Personal information
- Full name: Robert James Williams
- Born: 12 December 1970 (age 55) Cambridge, Cambridgeshire, England
- Batting: Right-handed
- Bowling: Right-arm off break
- Role: Occasional wicket-keeper

Domestic team information
- 1995–2010: Oxfordshire

Career statistics
| Competition | List A |
| Matches | 5 |
| Runs scored | 55 |
| Batting average | 11.00 |
| 100s/50s | –/– |
| Top score | 22 |
| Balls bowled | – |
| Wickets | – |
| Bowling average | – |
| 5 wickets in innings | – |
| 10 wickets in match | – |
| Best bowling | – |
| Catches/stumpings | 2/– |
- Source: Cricinfo, 20 May 2011

= Robert Williams (English cricketer) =

English cricketer (born 1970)

Robert James Williams (born 12 December 1970) is a former English cricketer. Williams was a right-handed batsman who bowled off break and who occasionally fielded as a wicket-keeper. He was born in Cambridge, Cambridgeshire.

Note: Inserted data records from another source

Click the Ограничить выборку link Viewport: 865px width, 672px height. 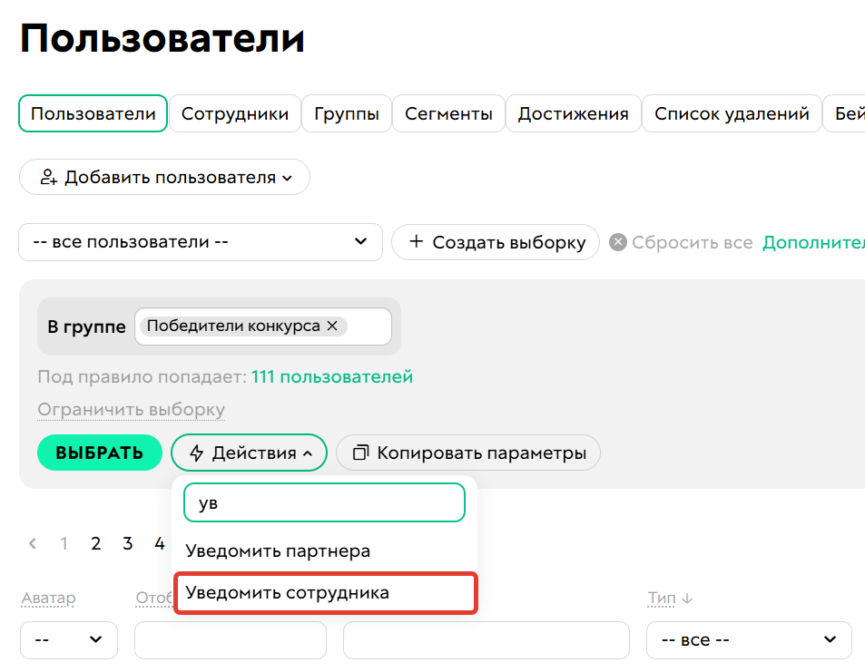pos(131,410)
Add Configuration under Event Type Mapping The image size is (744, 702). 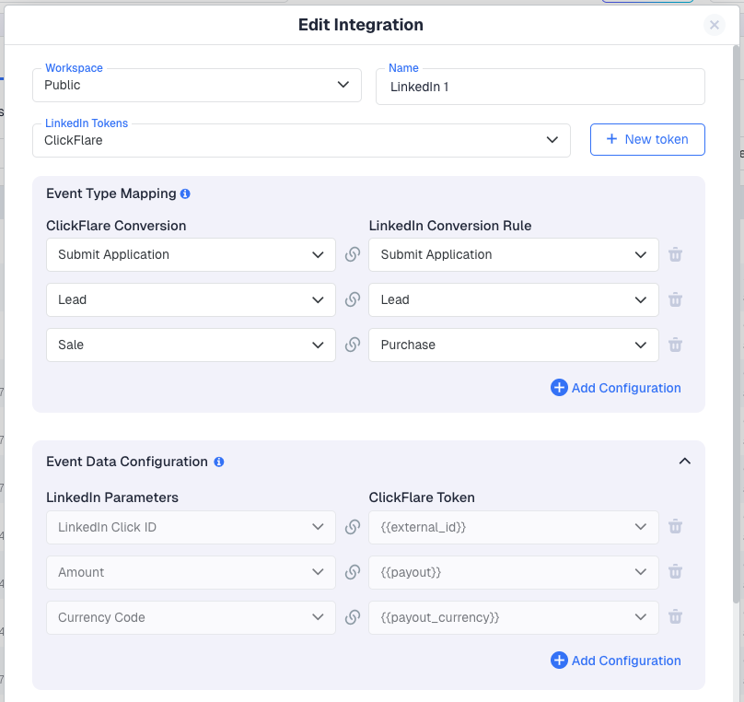point(616,388)
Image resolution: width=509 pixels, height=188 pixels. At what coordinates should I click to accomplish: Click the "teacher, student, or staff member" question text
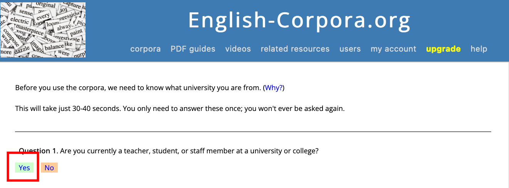click(x=193, y=151)
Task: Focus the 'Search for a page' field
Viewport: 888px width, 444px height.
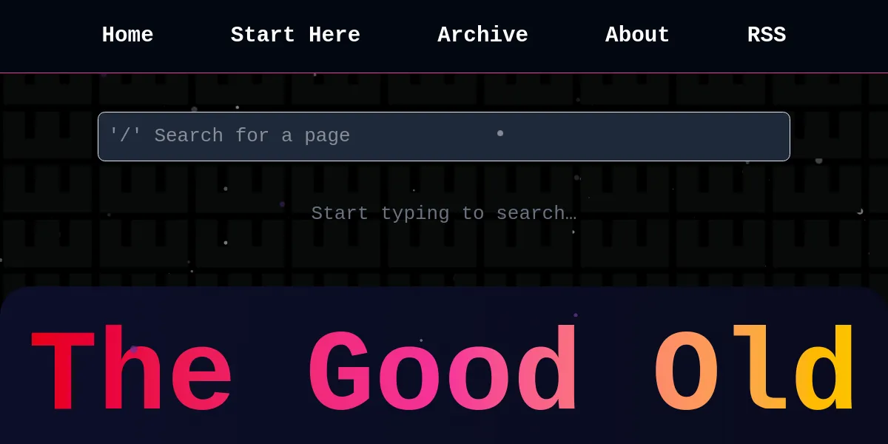Action: [444, 136]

Williams made his debut for Oxfordshire in the 1995 MCCA Knockout Trophy against Berkshire. Williams played Minor counties cricket for Oxfordshire from 1995 to 2011, which included 79 Minor Counties Championship matches and 33 MCCA Knockout Trophy matches. He made his List A debut against Lancashire in the 1996 NatWest Trophy. He played 4 further List A matches, the last coming against Herefordshire in the 1st round of the 2004 Cheltenham & Gloucester Trophy which was held in 2003. In his 5 List A matches he scored 55 runs at a batting average of 11.00, with a high score of 22.

He has previously played for the Northamptonshire Second XI and the Gloucestershire Second XI.